The first order of business in diagnosing GERD is an esophagogastroduodenoscopy (EGD), in which the physician examines the esophagus by inserting a tube fitted with a camera into the patient's mouth and pushes it slowly down. As the doctor manipulates the tube, the camera takes pictures of the esophagus, stomach and intestine. Photographs of these organs will help to identify signs of damage.
Other forms of diagnosis include the following:
- Barium swallow, in which the patient drinks a solution containing a metallic compound named Barium sulfate that shows up in x-rays. As the chemical travels through the digestive system, the doctor uses an x-ray machine to detect any abnormalities in the stomach, the esophagus, or the intestine.

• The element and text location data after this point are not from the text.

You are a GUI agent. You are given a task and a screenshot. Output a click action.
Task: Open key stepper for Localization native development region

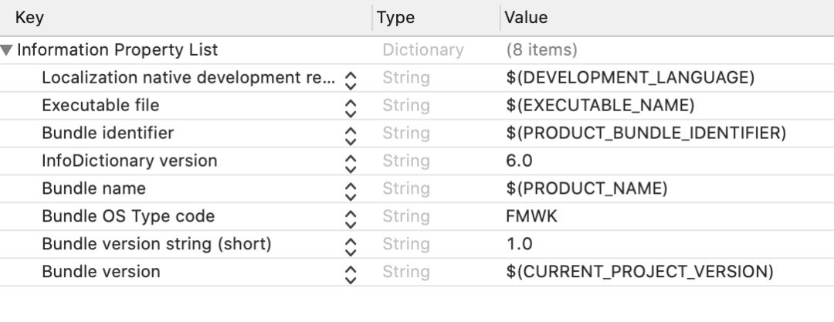(351, 78)
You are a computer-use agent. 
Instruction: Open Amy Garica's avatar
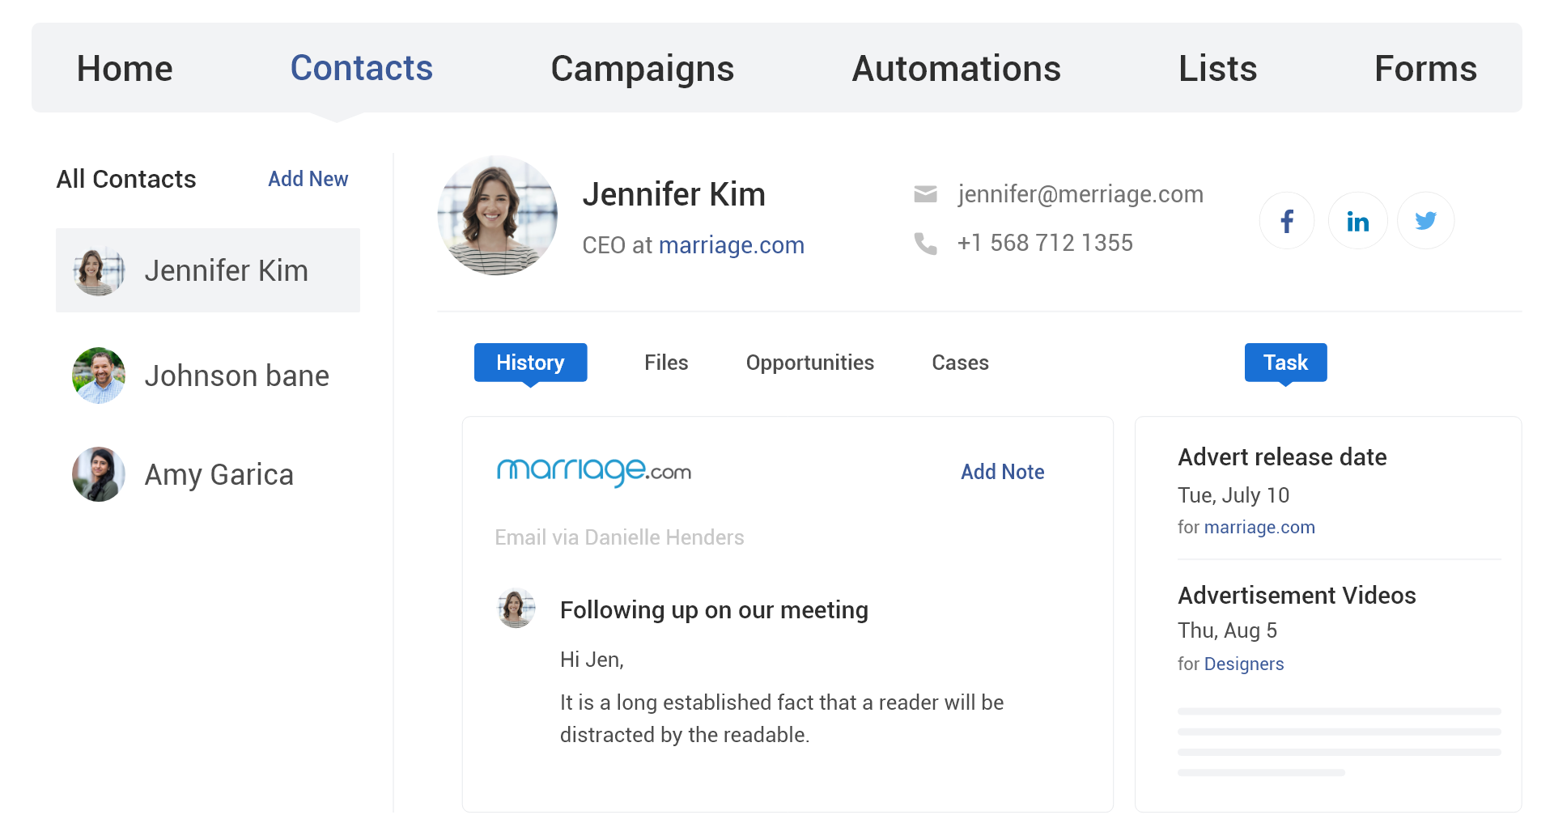pyautogui.click(x=98, y=473)
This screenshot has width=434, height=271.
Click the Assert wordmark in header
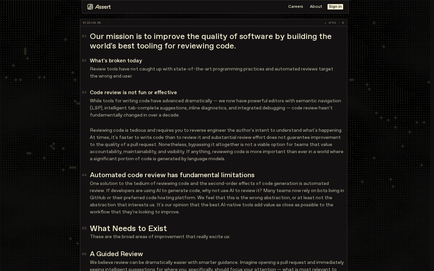click(103, 7)
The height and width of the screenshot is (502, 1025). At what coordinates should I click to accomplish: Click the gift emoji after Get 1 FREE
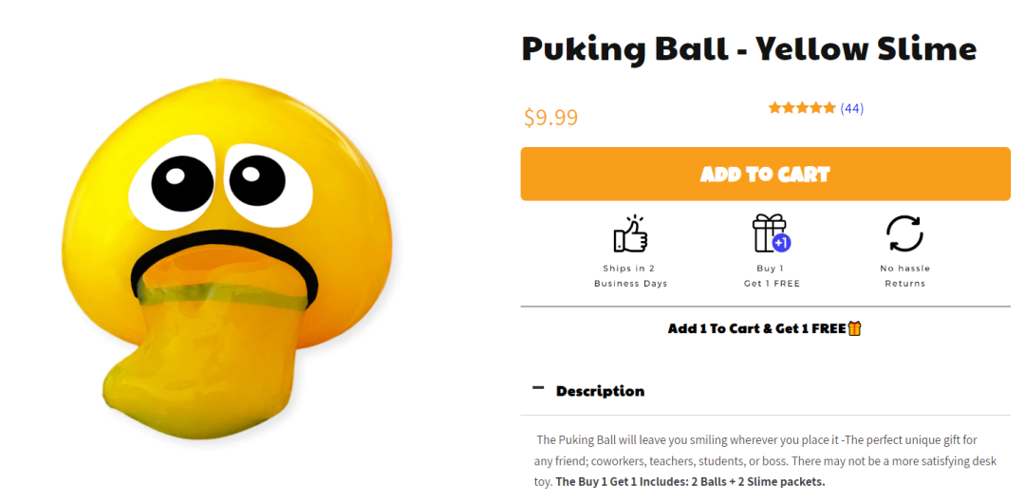click(x=854, y=328)

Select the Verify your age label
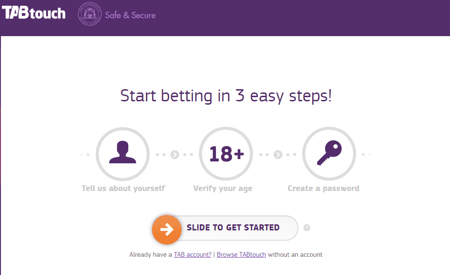(222, 188)
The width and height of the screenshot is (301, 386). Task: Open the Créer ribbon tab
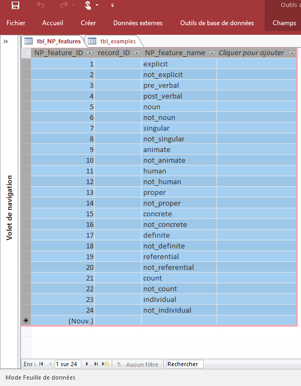[x=88, y=23]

- Esophageal manometry, in which a physician inserts a catheter in the patient to measure (a) the pressure inside the esophagus, which will be abnormal if there is acid backup, and (b) the frequency and length of esophageal contractions, which may slow down or speed up if the patient has GERD.
- Stool test, in which a practitioner examines fecal matter for signs of bleeding from the irritated esophagus,
Another article in this series has explored some home remedies that can prevent heartburn. To summarize them quickly here, GERD patients should AVOID all the following:
- Any food, drinks or medicines that irritate the esophagus and cause an outburst of heartburn or other symptoms. Among the no-nos are alcohol, any type of mint, caffeine, chocolate, carbonated drinks, juices made from citrus fruits, and any foods containing tomatoes, spices or fat -- including dairy products. These aren't the only ones, because everybody is different and may get heartburn from different food.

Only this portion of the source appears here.